Ни один из эпитетов Ходасевича не звучит в стихотворении Шварц. Но ведь и питье воды, и рукопожатие обезьяны неотделимы от последней строки о войне, как в «Попугае в море» последние слова на языке людей — от надвигающейся ночи, не говоря уже о том, что мы привыкли с детства видеть вместе: «Обезьяну, попугая — / Вот компания какая» Подобные стихи можно старомодно назвать стихами о последней встрече.

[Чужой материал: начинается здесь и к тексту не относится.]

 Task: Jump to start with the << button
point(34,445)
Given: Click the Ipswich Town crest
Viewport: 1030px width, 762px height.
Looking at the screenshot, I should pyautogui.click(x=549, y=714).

Отчасти к такому жанру принадлежит и это:
Человеку непокорно
Море синее одно:
И свободно, и просторно,
И приветливо оно;
И лица не изменило
С дня, в который Аполлон
Поднял вечное светило
В первый раз на небосклон.
Оно шумит перед скалой Левкада,
На ней певец, мятежной думы полн,
Стоит… в очах блеснула вдруг отрада:
Сия скала… тень Сафо!.. голос волн…
Где погребла любовница Фаона
Отверженной любви несчастный жар,
Там погребет питомец Аполлона
Свои мечты, свой бесполезный дар!
То есть умирать, так с музыкой — музыкой прибоя. И с мятежной думой. Слово «бесполезный» — ключ к судьбе Попугая. У Баратынского бесполезна поэзия. У Шварц бесполезна жизнь. Попугай, при всей своей никчемности, горделив, точно так же как «последний поэт» Баратынского. Только оказался он в море не по своей воле, и уж точно оно не приветливо. Да и не свободно, ибо что знает безликий хищный океан о свободе? И нет тут ни Сафо, ни Фаона, ни вечного светила. Нет уже почти ни света, ни теней. Попугай сам — последний источник их игры и двусмысленности людской речи, со своей омбрелькой перьев, «бананово-лимонным Сингапуром», доверчивостью детской и важной деловитостью. Грань между пестрой жизнью и гибелью ничтожна, между человечностью и хаосом — почти незаметна. «И он глядит так горделиво / На эту зыбкую равнину» — холод, почти тошнота крадется к сердцу, потому что «зыбкая равнина» головокружительно-огромна и равнодушно-прожорлива, мы это видим, как и удушающую золотую клетку Измайловского собора. А Попугай не видит, и в этом его слабость и его подвиг, почти святость. Потом Попугай засыпает, а волна лизнет в сгущающемся мраке — и все. Встает из океана ночь. Не та живая ночь, которую так любила Шварц, где «Лоция ночи» и «Повесть о Лисе». Ночь гибели Трои. «Там — лишь черная вода, / Там — забвенье навсегда». А мы, такие доверчивые, все еще отказываемся верить, «косим сонным оком» — где вы? Где вы, Попугай, живете ныне?
Конечно, позабыв о милых и друзьях,
Вы поселилися в какой-нибудь пустыне,
Иль царство обрели на дальних островах.